To put it another way, people who can afford to buy twenty-dollar steaks don't eat them for breakfast, lunch, and dinner. They eat them when they feel like steak.
(no subject)
Date: 2007-11-17 01:33 am (UTC)The meme is clearly inadequate. The algorithm doesn't scan down very far, obviously, since my bathtub entry (which wasn't behind a lj-cut) came up as high-school, and you'd think that a test of this sort would opt for the highest level of difficulty.
I think, it must be confessed, that my back gets up when people talk about using nickel words as if it were always preferable to using the "expensive" stuff. Because I work with children, I am painfully aware of how repeated exposures to a word are necessary for it to become a part of a functional vocabulary. Because I work with children who don't like to read "hard books", as well as children who do, I can see the difference that reading level makes on the readers over time.

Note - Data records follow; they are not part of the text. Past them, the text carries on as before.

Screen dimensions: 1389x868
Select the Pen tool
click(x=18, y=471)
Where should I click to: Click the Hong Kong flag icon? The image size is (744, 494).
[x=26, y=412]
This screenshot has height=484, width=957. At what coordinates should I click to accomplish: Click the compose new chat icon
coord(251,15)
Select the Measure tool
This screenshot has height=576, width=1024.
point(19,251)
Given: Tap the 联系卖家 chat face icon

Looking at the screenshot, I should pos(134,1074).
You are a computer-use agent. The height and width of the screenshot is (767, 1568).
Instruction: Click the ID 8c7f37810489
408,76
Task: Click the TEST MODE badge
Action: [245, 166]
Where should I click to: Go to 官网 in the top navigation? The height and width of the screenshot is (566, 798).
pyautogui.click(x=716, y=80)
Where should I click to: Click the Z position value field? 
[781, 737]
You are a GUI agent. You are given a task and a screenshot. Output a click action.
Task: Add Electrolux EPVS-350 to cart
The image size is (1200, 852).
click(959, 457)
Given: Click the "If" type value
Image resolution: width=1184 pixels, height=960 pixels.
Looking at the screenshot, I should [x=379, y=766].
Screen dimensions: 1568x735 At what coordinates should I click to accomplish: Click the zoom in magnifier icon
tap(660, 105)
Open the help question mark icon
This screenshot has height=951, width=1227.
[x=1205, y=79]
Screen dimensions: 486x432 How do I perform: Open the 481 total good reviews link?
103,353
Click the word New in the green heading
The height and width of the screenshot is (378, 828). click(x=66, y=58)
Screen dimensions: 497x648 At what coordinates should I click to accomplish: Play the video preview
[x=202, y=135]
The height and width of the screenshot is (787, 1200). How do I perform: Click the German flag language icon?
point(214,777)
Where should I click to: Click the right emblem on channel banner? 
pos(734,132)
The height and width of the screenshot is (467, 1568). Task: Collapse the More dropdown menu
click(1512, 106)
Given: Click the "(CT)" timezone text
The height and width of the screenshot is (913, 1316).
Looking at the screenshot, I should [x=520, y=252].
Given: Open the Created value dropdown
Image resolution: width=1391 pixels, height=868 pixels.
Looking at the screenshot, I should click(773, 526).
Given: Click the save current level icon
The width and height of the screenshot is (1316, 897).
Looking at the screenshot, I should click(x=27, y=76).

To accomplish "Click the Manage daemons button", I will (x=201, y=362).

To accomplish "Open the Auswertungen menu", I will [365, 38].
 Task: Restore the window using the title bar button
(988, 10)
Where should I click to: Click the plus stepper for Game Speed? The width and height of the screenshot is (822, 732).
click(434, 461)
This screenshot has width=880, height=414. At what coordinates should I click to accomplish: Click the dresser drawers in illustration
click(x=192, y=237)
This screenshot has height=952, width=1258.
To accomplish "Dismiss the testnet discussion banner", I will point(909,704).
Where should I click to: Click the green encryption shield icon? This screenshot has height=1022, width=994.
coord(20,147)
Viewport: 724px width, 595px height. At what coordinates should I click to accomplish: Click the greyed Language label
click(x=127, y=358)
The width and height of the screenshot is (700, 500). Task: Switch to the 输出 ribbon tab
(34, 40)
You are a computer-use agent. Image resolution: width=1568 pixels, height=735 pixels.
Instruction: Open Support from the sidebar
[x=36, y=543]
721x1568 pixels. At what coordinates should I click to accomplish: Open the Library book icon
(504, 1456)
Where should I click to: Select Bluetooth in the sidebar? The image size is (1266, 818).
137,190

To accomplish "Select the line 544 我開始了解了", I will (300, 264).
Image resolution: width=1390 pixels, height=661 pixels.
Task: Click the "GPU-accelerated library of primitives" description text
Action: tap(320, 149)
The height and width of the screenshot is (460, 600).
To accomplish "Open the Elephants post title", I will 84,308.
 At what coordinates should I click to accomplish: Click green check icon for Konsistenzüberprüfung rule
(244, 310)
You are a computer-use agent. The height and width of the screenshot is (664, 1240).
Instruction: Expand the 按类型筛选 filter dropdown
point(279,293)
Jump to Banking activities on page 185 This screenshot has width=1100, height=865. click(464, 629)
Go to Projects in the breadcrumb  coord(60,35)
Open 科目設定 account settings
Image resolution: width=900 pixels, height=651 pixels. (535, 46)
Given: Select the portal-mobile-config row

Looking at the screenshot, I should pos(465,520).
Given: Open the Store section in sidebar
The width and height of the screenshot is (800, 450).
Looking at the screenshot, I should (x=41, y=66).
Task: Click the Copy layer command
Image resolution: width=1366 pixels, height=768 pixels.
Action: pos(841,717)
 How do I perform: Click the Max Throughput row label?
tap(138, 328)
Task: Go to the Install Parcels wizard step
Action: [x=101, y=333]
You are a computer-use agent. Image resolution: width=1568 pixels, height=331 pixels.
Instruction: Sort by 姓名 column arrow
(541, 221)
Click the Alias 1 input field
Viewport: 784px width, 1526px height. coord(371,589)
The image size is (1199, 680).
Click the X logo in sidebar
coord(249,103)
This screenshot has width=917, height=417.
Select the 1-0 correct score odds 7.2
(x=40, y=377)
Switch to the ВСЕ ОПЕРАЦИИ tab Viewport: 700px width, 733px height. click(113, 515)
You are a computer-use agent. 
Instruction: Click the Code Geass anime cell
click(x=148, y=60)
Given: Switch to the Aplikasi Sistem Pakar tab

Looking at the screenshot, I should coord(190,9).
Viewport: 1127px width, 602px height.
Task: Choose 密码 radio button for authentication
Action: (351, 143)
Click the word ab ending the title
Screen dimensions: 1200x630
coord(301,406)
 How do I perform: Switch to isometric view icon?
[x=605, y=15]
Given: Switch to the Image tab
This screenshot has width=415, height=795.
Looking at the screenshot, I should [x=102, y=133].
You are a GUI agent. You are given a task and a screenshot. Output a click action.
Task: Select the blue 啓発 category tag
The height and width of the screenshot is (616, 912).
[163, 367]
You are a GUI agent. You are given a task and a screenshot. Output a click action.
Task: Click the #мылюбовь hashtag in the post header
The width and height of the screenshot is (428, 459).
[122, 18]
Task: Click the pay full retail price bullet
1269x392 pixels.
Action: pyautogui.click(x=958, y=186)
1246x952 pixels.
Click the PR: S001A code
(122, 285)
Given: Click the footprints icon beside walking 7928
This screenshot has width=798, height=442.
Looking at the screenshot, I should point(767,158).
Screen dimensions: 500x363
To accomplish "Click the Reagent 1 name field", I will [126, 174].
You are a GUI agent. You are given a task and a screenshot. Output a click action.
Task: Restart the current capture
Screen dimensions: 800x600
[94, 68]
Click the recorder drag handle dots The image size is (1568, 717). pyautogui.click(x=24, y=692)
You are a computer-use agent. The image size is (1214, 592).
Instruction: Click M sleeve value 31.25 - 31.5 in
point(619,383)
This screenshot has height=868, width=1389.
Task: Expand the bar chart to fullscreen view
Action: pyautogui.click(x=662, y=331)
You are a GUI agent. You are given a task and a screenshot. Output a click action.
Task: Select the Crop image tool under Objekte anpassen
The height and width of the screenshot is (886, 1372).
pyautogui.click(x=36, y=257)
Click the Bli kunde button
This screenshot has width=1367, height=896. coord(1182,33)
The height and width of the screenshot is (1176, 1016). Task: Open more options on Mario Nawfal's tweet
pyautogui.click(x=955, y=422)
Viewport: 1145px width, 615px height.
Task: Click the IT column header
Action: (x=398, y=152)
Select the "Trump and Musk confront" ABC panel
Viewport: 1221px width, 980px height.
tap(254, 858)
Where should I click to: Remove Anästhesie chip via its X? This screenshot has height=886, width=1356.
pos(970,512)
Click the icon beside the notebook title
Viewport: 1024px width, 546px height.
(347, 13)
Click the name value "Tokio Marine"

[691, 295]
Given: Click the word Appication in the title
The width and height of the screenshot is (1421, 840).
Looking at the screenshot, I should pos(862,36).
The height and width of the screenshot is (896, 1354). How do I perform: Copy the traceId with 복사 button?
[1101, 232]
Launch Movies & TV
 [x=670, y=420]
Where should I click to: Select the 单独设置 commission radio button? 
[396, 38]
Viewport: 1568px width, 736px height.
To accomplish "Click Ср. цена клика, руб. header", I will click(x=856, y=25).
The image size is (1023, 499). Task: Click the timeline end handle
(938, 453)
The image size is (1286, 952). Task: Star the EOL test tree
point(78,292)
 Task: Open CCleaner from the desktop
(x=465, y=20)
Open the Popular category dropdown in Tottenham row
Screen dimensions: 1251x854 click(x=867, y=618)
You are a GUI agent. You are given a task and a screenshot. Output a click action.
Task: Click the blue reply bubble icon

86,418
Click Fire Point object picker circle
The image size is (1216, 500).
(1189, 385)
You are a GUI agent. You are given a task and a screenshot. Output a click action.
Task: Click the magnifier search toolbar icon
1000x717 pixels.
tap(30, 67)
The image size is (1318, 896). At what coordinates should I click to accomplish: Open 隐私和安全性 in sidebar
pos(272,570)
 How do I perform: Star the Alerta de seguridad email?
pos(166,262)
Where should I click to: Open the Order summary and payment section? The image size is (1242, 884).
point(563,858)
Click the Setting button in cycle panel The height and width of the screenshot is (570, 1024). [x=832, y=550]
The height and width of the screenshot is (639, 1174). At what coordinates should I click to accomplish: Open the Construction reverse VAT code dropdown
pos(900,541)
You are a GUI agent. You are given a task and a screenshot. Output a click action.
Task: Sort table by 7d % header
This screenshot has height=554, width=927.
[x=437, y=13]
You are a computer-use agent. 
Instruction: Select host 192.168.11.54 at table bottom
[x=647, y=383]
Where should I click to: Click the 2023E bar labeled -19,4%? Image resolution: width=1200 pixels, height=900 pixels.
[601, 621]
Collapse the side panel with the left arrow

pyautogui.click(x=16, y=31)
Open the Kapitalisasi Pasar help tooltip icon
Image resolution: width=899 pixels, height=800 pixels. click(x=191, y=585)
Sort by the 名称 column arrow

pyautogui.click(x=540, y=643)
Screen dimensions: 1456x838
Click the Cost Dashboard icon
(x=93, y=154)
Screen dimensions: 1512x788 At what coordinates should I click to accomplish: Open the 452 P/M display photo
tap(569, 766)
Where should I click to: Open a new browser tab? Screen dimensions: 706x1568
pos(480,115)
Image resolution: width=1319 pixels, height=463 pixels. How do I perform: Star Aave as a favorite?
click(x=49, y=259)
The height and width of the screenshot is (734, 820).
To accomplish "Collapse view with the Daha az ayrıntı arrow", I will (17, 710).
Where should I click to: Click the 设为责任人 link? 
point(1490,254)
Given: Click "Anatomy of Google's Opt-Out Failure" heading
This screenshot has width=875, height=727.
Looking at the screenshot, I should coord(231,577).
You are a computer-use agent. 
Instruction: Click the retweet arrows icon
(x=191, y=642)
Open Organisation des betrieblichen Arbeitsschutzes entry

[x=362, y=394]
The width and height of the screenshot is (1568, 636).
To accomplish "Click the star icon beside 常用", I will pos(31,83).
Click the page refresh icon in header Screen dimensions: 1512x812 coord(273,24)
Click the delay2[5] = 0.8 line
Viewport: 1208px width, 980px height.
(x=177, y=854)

And of course, I have my own experience as a young teenager. I read Sherlock Holmes gleefully, without encouragement from any adult I knew, which means I did it without a dictionary at my elbow. In A Study in Scarlet, Watson first reads one of Holmes' opinions on detection and cries "Poppycock!" throwing his egg spoon down with alacrity. Now, I didn't know what an egg spoon was, but I could guess, and I didn't know what alacrity was either, but I knew what "poppycock" was, so I guessed that "alacrity" meant something like "disgust" and kept reading.
Now I may have hit "alacrity" a few more times, but it wasn't until I was reading "Amok Time" in the James Blish short story adaptations of the original Trek shows that I questioned my guess. After the battle, when Spock wants to go down to Sick Bay and see how his father is doing, Kirk gives him permission and he leaves with something very much like alacrity.
That's when I hit the dictionary. Three years at least after the first time I saw the word. But what if James Blish had decided to use nickel words? He could have just written "cheerful briskness". It would have meant the same thing. And I could still be putzing along with a completely upside-down idea of what "alacrity" means.
Use words. Use lots of words. Use big words! Use unusual words!! Do your readers a favor!
(no subject)
Date: 2007-12-06 07:15 pm (UTC)The site reckoned that my blog is high school reading level - which I assume is the school age range 11 to 18?